COMPLETE THE FOLLOWING:
1. In the essay on Rabin 18 years later, what uniform was Rabin shown wearing in the pictures that appeared everywhere?
2. Resume the essay on Rabin 18 years later, picking up right after its final sentence.

(PAGE EXCERPT begins)

Wednesday, October 16, 2013

Rabin 18 years later


Rabin 18 years later

by Marc Goldberg



With all of the fuss and the legend that has come about since the murder of the Israeli Prime Minister who gave his life to bring peace to Israel it’s worth remembering just how hated he was. It’s worth remembering that people would go to the Prime Minister’s residence simply to shout insults at him and his family, it’s worth remembering the hatred that festered and still festers.



After a lifetime of being told Palestinians were the enemy Rabin came along with a different message entirely. It’s not easy to have your own prime minister contradict what you have always thought, to change a reality you have always held. Many people hated him for it, his effigy was burned at demonstrations attended by tens of thousands. Pictures of him in an SS uniform appeared everywhere. People were outraged that he would fathom, that he would even consider making peace with the PLO. After all, this was the ENEMY.

Rabin tried to do more than just make peace, he attempted to alter people’s perceptions, show us a different way of living, to usher in a new dawn of peace. But it just proved to be too much for the Israel of the 20th century.



Wandering around Rabin Square 18 years later I see the youth movements out in full force. The beige shirts of the Scouts, the blue of Hashomer Hatzair and a bunch of others that I am less familiar with. The kids are everywhere and it dawns on me that most of the people in the square were born after his death. They know of Rabin only from history books.

The cafes around the square are full to bursting, I guess a lot of people have chosen to eat cake while listening to the speeches. The Brasserie with it’s cheesecake and cafe Landwehr with its apple tart are particularly full.

(PAGE EXCERPT ends)
(PROVIDED DATA begins)

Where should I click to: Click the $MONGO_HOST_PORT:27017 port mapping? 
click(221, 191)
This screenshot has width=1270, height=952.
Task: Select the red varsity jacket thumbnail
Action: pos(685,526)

(PROVIDED DATA ends)

ANSWERS IN ORDER:
1. An SS uniform.

2.
The musicians ascend to the stage and play their music, the speakers make their speeches, some get cheers from the crowd others less so. On Ibn Gvirol street, one of the medics standing next to a Magen Dovid Adom ambulance is messing around with her colleagues, laughing and joking while it’s all happening in the background.

Watching all of this the truth sinks in fully.

When Rabin died hope died with him. Those who allowed hope into their lives, allowed it to shape their world, dared to believe that he could succeed, that Israel would have a border to the East, that guards in shopping malls would be there only to search for thieves, were rewarded by watching it die, not by the hand of the man who killed Rabin, but by a society that refused to honor what he died for, what he lived for.

The prime minister elected in his wake is the same man who now oversees peace negotiations of his own. The hope that existed for the future up until the moment Rabin was shot is no longer to be found.

But at least the people sitting near the Square have cake to eat while they wait for the ceremony to end.

I would like to say that Rabin’s legacy lives on. But it doesn’t.